= Description of the task =
Look below for the line containing "Task: Open Iron Mantis author profile". Output it and each remaining line of the entries exactly, and nothing else.

= Task inputs =
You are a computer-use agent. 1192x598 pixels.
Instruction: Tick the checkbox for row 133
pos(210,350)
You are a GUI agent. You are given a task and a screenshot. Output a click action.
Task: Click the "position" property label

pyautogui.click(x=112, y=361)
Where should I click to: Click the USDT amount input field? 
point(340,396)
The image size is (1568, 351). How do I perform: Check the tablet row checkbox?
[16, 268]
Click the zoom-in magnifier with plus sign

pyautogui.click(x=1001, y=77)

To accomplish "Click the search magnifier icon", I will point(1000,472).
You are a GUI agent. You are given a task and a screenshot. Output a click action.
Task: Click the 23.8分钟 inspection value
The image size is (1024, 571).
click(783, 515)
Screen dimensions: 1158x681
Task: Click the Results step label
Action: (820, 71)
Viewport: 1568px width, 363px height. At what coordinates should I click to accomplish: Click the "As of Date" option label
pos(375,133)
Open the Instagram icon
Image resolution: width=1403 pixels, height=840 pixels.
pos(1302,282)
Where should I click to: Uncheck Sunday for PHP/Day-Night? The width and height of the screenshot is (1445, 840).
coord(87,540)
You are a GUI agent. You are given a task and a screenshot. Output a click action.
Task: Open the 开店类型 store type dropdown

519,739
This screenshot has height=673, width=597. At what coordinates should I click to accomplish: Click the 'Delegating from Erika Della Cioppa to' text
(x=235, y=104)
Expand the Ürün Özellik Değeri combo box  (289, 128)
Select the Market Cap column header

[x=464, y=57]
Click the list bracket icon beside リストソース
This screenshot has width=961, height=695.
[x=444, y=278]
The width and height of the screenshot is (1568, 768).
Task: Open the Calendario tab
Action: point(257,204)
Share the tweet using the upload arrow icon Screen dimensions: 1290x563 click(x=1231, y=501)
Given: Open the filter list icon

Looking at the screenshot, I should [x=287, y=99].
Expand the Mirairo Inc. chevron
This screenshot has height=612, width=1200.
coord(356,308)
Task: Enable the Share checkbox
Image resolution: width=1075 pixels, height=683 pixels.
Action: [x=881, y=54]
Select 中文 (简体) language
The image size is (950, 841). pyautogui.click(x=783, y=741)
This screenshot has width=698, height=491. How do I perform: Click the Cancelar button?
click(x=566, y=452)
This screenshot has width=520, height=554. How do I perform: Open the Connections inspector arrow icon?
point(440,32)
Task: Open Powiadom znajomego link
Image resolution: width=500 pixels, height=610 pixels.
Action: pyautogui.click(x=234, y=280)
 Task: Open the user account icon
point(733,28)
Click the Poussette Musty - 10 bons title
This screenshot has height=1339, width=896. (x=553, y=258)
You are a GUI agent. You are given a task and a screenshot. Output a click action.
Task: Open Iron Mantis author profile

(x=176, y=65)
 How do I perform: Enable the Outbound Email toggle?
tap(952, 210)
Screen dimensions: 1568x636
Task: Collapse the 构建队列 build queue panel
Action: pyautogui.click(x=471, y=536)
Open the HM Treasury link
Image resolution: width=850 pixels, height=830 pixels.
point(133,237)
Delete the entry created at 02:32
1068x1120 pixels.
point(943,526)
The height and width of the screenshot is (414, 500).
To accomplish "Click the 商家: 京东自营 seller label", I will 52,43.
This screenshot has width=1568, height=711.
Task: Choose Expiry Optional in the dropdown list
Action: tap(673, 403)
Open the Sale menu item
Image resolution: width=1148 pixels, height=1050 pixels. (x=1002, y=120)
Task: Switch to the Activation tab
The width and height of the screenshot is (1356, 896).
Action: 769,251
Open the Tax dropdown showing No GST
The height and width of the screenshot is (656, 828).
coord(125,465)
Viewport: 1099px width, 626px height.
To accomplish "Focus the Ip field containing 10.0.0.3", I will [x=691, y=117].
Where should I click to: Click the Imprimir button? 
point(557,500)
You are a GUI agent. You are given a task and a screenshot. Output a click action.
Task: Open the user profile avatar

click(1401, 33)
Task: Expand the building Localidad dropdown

= Result of the exercise =
Task: Open Iron Mantis author profile

(x=176, y=65)
 How do I perform: Enable the Outbound Email toggle?
tap(952, 210)
Screen dimensions: 1568x636
Task: Collapse the 构建队列 build queue panel
Action: pyautogui.click(x=471, y=536)
Open the HM Treasury link
Image resolution: width=850 pixels, height=830 pixels.
point(133,237)
Delete the entry created at 02:32
1068x1120 pixels.
point(943,526)
The height and width of the screenshot is (414, 500).
To accomplish "Click the 商家: 京东自营 seller label", I will 52,43.
This screenshot has width=1568, height=711.
Task: Choose Expiry Optional in the dropdown list
Action: tap(673, 403)
Open the Sale menu item
Image resolution: width=1148 pixels, height=1050 pixels. (x=1002, y=120)
Task: Switch to the Activation tab
The width and height of the screenshot is (1356, 896).
Action: 769,251
Open the Tax dropdown showing No GST
The height and width of the screenshot is (656, 828).
coord(125,465)
Viewport: 1099px width, 626px height.
To accomplish "Focus the Ip field containing 10.0.0.3", I will [x=691, y=117].
Where should I click to: Click the Imprimir button? 
point(557,500)
You are a GUI agent. You are given a task and a screenshot. Output a click action.
Task: Open the user profile avatar

click(1401, 33)
Task: Expand the building Localidad dropdown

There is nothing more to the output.